= Given entries =
-=-=-=-=-

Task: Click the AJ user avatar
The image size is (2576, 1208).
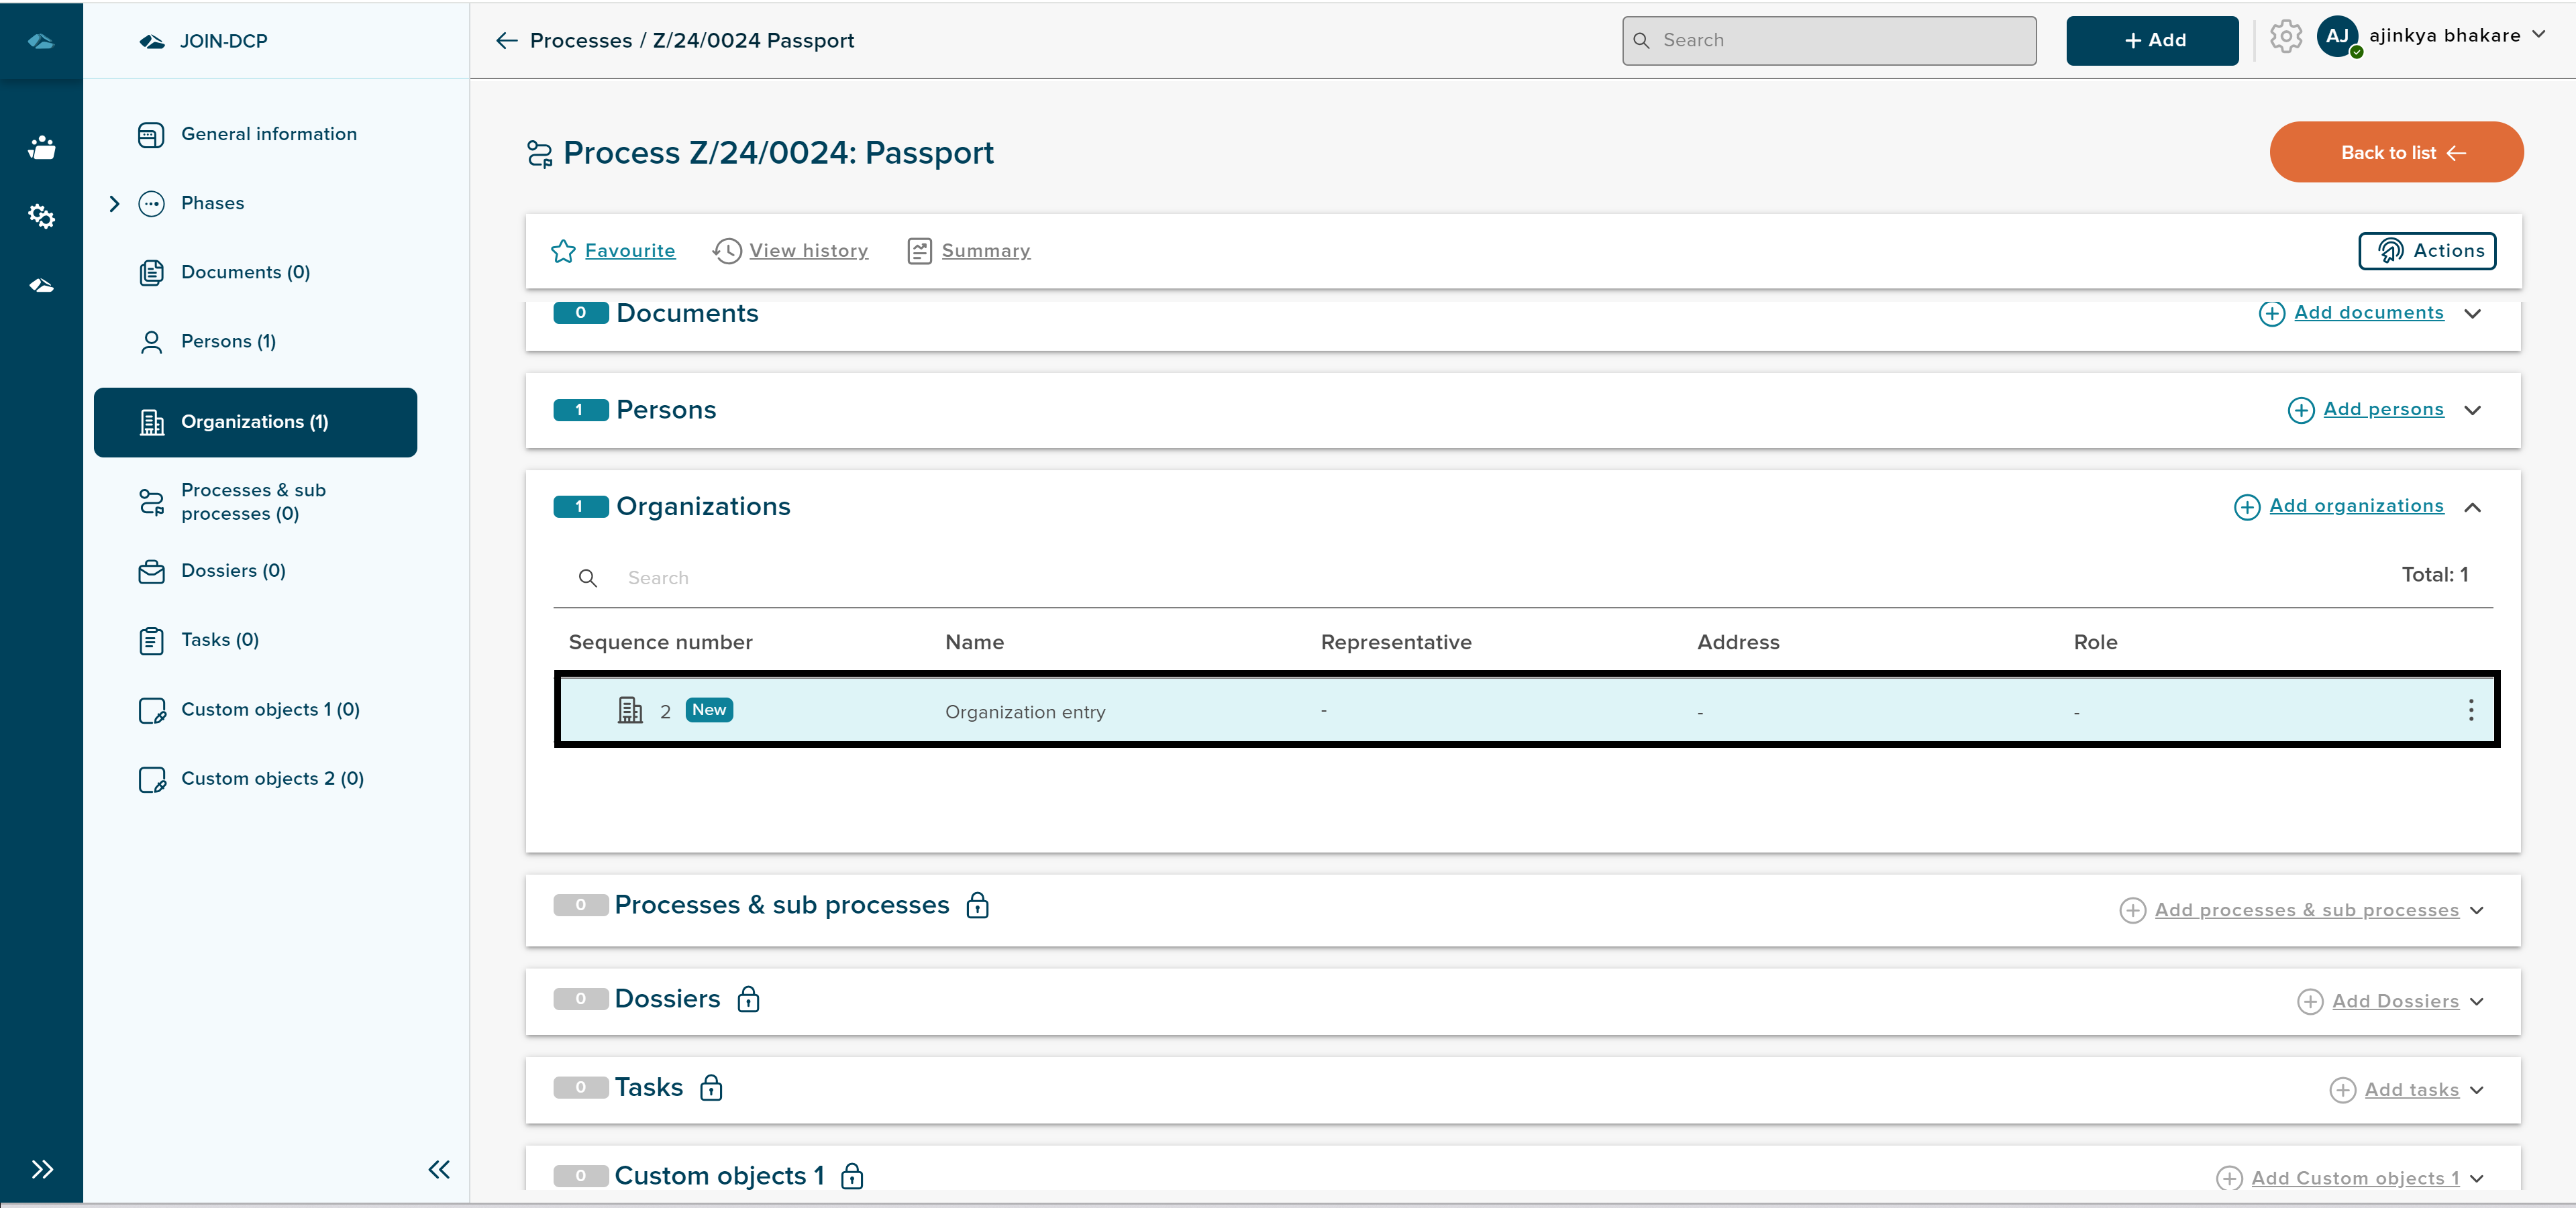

-=-=-=-=-

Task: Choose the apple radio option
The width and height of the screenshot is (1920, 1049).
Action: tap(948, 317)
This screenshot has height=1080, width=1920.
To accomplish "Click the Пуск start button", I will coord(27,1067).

-=-=-=-=-

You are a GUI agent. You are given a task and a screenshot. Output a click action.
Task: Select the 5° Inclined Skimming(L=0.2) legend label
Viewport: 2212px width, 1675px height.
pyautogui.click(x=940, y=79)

-=-=-=-=-

In the data above, find the line with "Task: Click the AJ user avatar" and the line with "The image size is (2576, 1208).". Retype both, plus every line between them, exactly.

Task: Click the AJ user avatar
The image size is (2576, 1208).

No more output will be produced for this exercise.